Current laws allow blood banks to produce reagents for use on the test bench. According to Article 21 of the Consolidation Ordinance No. 5, dated 28 September 2017, Annex IV, “The blood bank is allowed to produce and use reagents for immunohematological tests, as long as there is authorization by ANVISA [Brazilian Health Regulatory Agency], as provided in Article 6, Law no. 10,205, from 2001”.( 18 )

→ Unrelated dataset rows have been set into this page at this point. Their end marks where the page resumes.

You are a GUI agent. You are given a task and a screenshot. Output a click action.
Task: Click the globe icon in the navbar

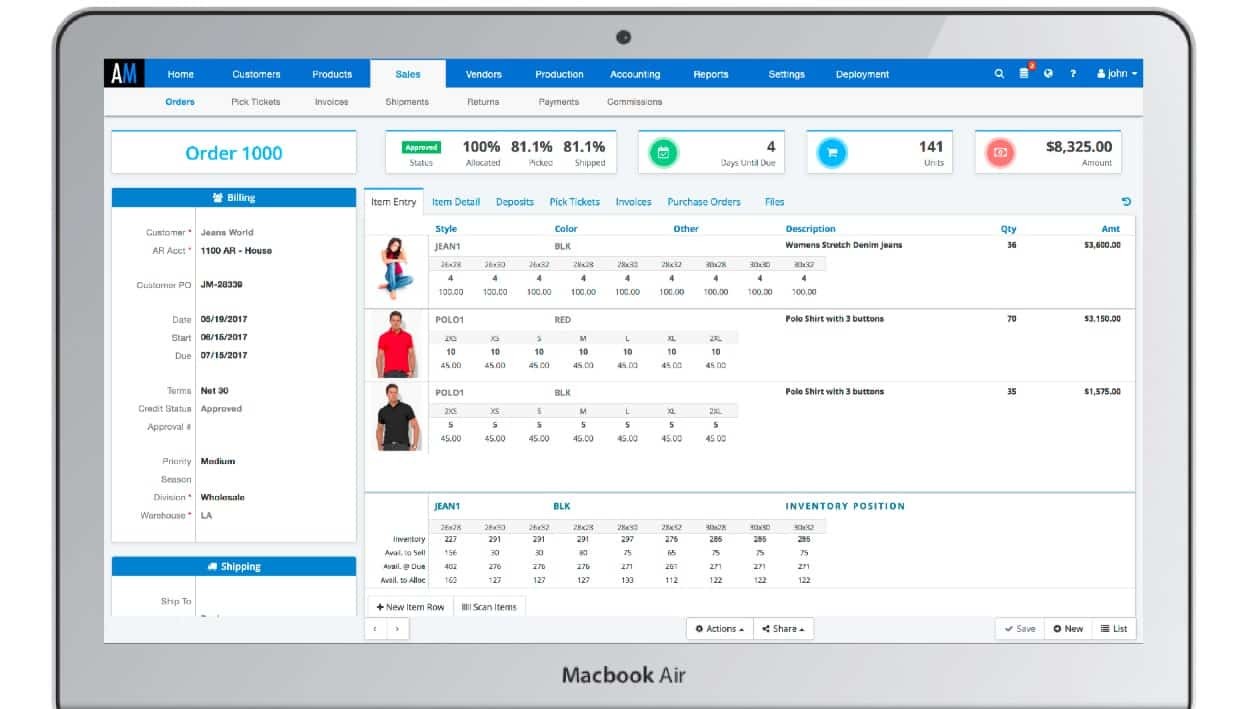pyautogui.click(x=1047, y=74)
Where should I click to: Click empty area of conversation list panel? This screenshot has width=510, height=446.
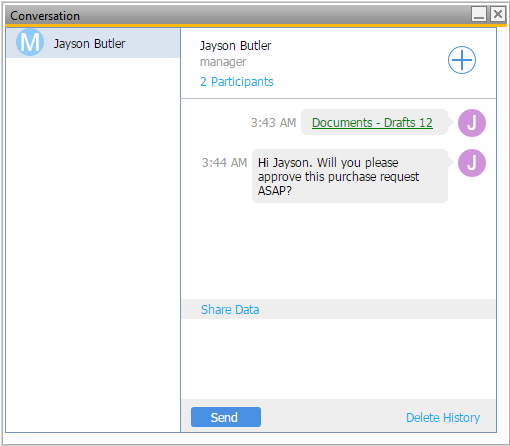pos(93,243)
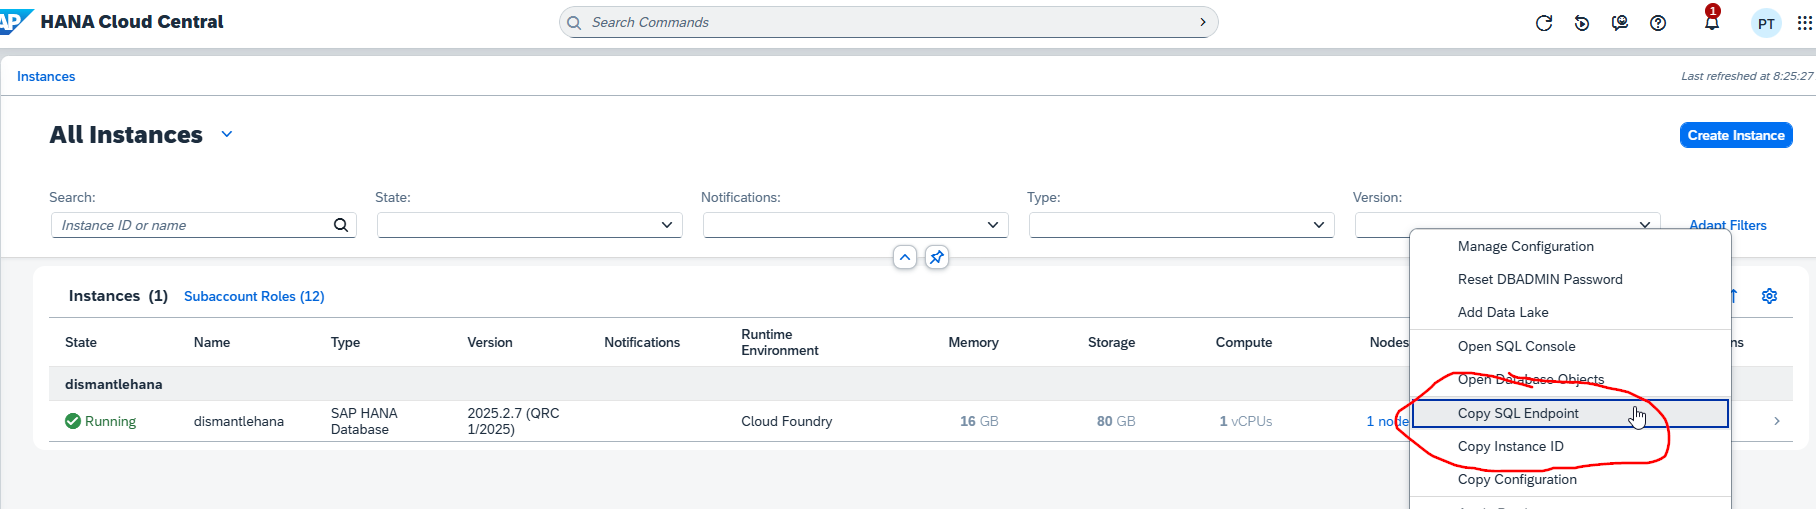
Task: Click the table settings gear icon
Action: coord(1769,296)

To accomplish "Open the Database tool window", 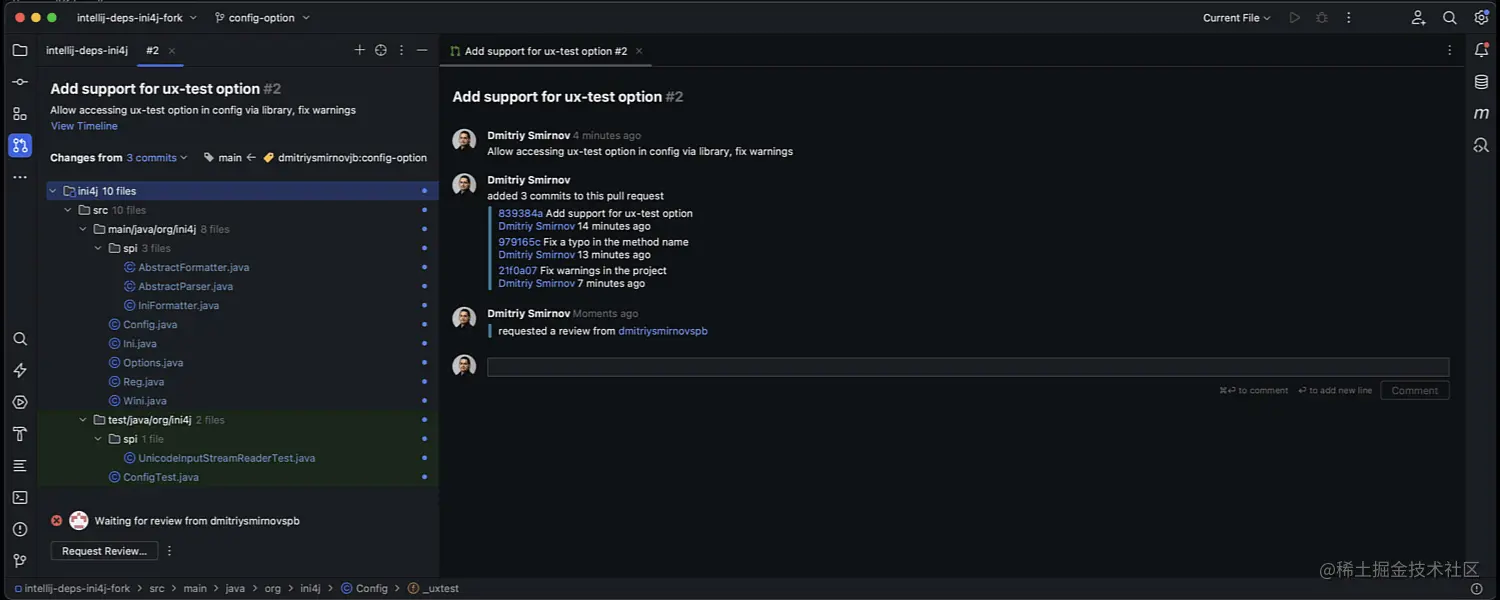I will [x=1482, y=82].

Law No. 10,205( 19 ) regulates the 4th paragraph of Article 199 of the Federal Constitution, and sets forth in its sixth article that:
All materials and substances or related products that have direct contact with blood collected for transfusion purposes, as well as reagents and supplies for laboratory, and employed to comply with the Technical Rules, should be registered or authorized by the Health Surveillance Agency of the Ministry of Health (Presidency of the Republic, 2001).

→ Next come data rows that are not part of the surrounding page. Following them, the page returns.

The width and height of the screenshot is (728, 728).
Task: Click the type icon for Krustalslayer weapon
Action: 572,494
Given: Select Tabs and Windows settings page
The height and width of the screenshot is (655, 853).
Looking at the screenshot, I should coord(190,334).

The analysis of costs in the preparation of PAP1 and PAP2 solutions reveals implementing these solutions in the laboratory routine would be viable, since 10mL of PAP3 is very costly for acquisition, compared with the costs for 10mL of PAP1 or PAP2 solutions. However, one should take into consideration the time necessary to prepare the enzyme for use on the test bench, since the laboratory professionals should dedicate to this activity, besides requiring, on the part of the department, authorization from the Health Surveillance agencies, with the same objective, i.e., maximum quality of the reagents, supplies, and services rendered.
CONCLUSION
The existence of protocols for in-house preparation of supplies enables a decrease in expenses with health services, especially those that participate in the area of immunohematology, and guarantee the same quality as those commercially available, with the backing of regulatory goals. The preparation time of the papain solutions was, on average, 2 hours of work for the production of up to 400mL of solution, which had a shelf life of 5 years. Additionally, based on the test performed, with reaction to antigen D, one can affirm that homemade papain has the same enzyme efficiency, and can be adopted in the laboratory routine with safety and quality assurance.

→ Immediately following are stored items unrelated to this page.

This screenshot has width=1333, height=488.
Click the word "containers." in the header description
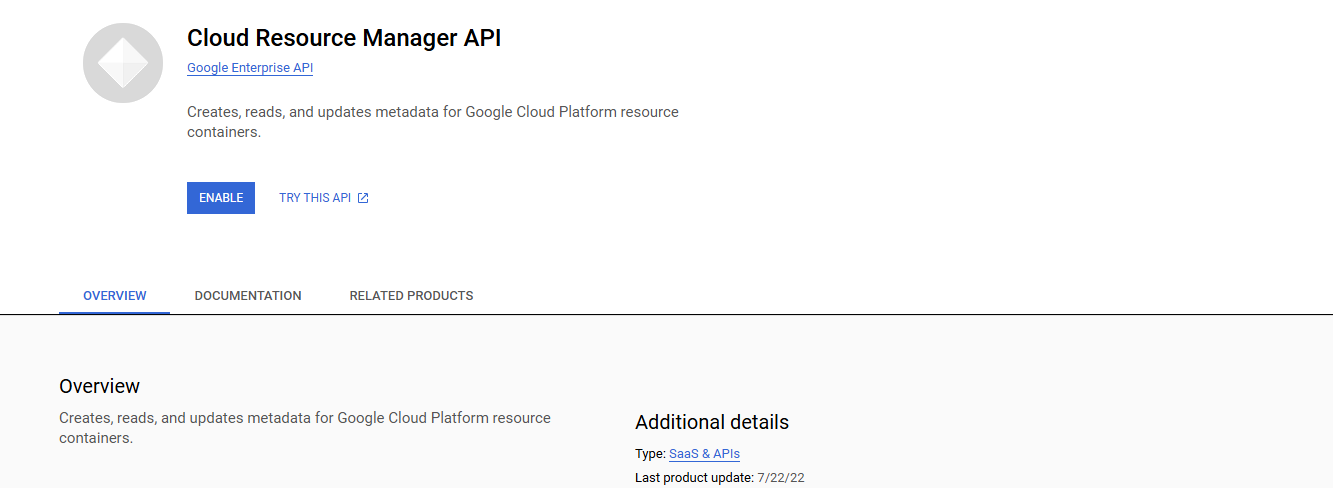tap(224, 132)
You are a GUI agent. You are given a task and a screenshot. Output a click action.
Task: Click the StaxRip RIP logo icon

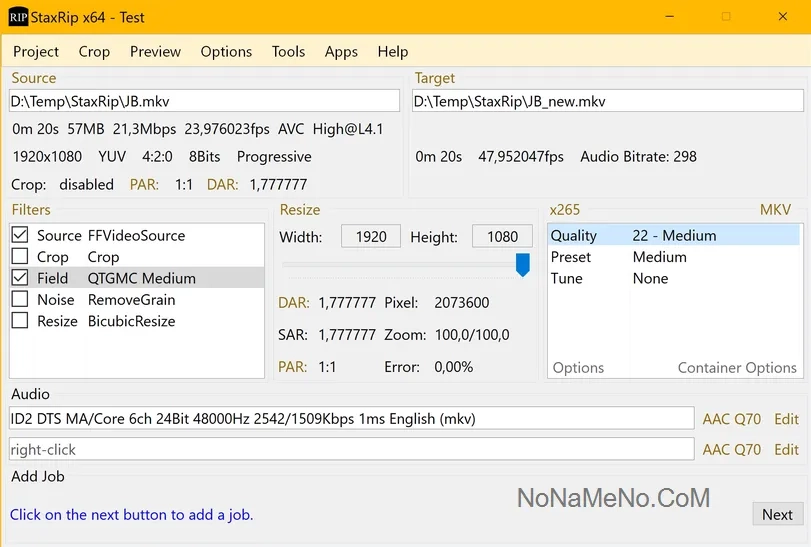click(18, 17)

The decrease in costs can also be reached with the in-house mounting of phenotyped red blood cell panels for research, and identification of irregular antibodies, routine tests of immunohematology laboratories and blood banks.
Therefore, the decrease in costs of the laboratory tests depends on the initiative of each service in validating the possible exchange with statistical methods, and the evaluation of costs and benefits of exchanging the commercial product for an in-house prepared item. The values saved could be applied in the acquisition of new equipment, implementing new assays, technical training, and primarily, in reverting this improvement to the population that depends on public healthcare services.
ACNOWLEDGEMENTS
Thanks to the teams of Transfusion Agency and Donor Immunohematology Laboratory and Quality Control - Hemocentro de Botucatu, for technical support given.